The incidence of bush burning plummeted and soils visibly darkened as black mulch layers of rotting leaves and grasses formed. Pruned branches and slashed weed stems placed on bare soil enabled colonizing species to take root. Whereas in 2011 it was hard to find any trees other than eucalyptus, new species now germinate in the leaf litter.

Wood is still a cheap and popular fuel in Timor-Leste so fuel-efficient cooking stoves have been adopted to help reduce CO2 emissions, cut down overall firewood consumption and save households money. They also minimize the indoor smoke that leads to respiratory diseases in so many women and children.

A newly designed fuel-efficient cooking stove.

Livestock species have also been expanded, but some farmers complained that village animals were destroying their new plantings. It was critical for communities to agree to common rules, so the traditional system for managing conflict, Tara Bandu, was reinstated to help manage land use. Conflicts have reduced as the health of the environment improves and communities work towards common goals.

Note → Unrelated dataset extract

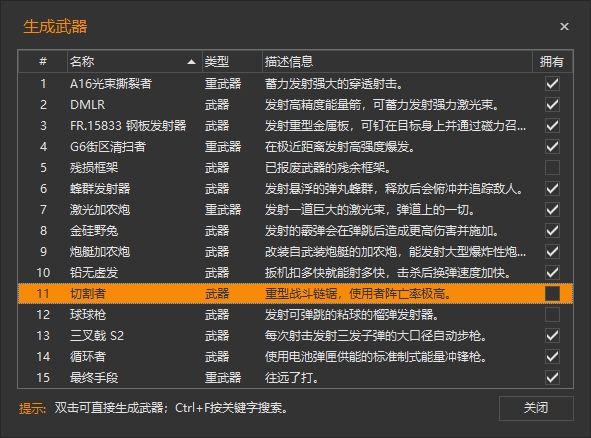
Task: Toggle owned checkbox for 最终手段
Action: [552, 378]
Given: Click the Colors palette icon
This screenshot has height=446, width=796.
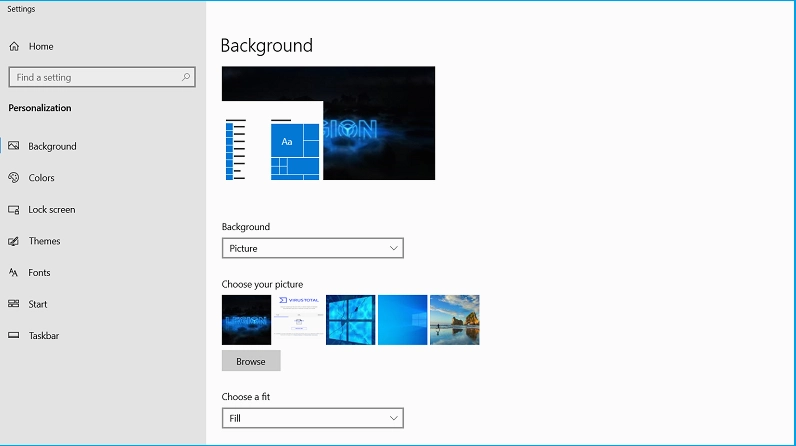Looking at the screenshot, I should [x=14, y=178].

Farmers know what they are aiming to achieve, Tony says. Afonso Beremau from the Rarema sub village of Hularema told him: “We want a future for our children. We want to restore the forest, to protect our soil and water source. Our dream is to make this forest better than it is now.”

Farmer Manuel da Silva on new terraces growing a mix of sweet potatoes and pineapples.

World Vision expects that BRACCE, with a total budget of $US2,602,757 over five years to 2016, will benefit 12,000 people across four Aileu sub-districts.

Its success, and particularly the impact of FMNR, has caught the attention of government officials. World Vision is now organising a national FMNR conference in April 2014 to showcase the scheme and stimulate its uptake by Timor-Leste’s Ministry of Agriculture and Fisheries, other NGOs and communities.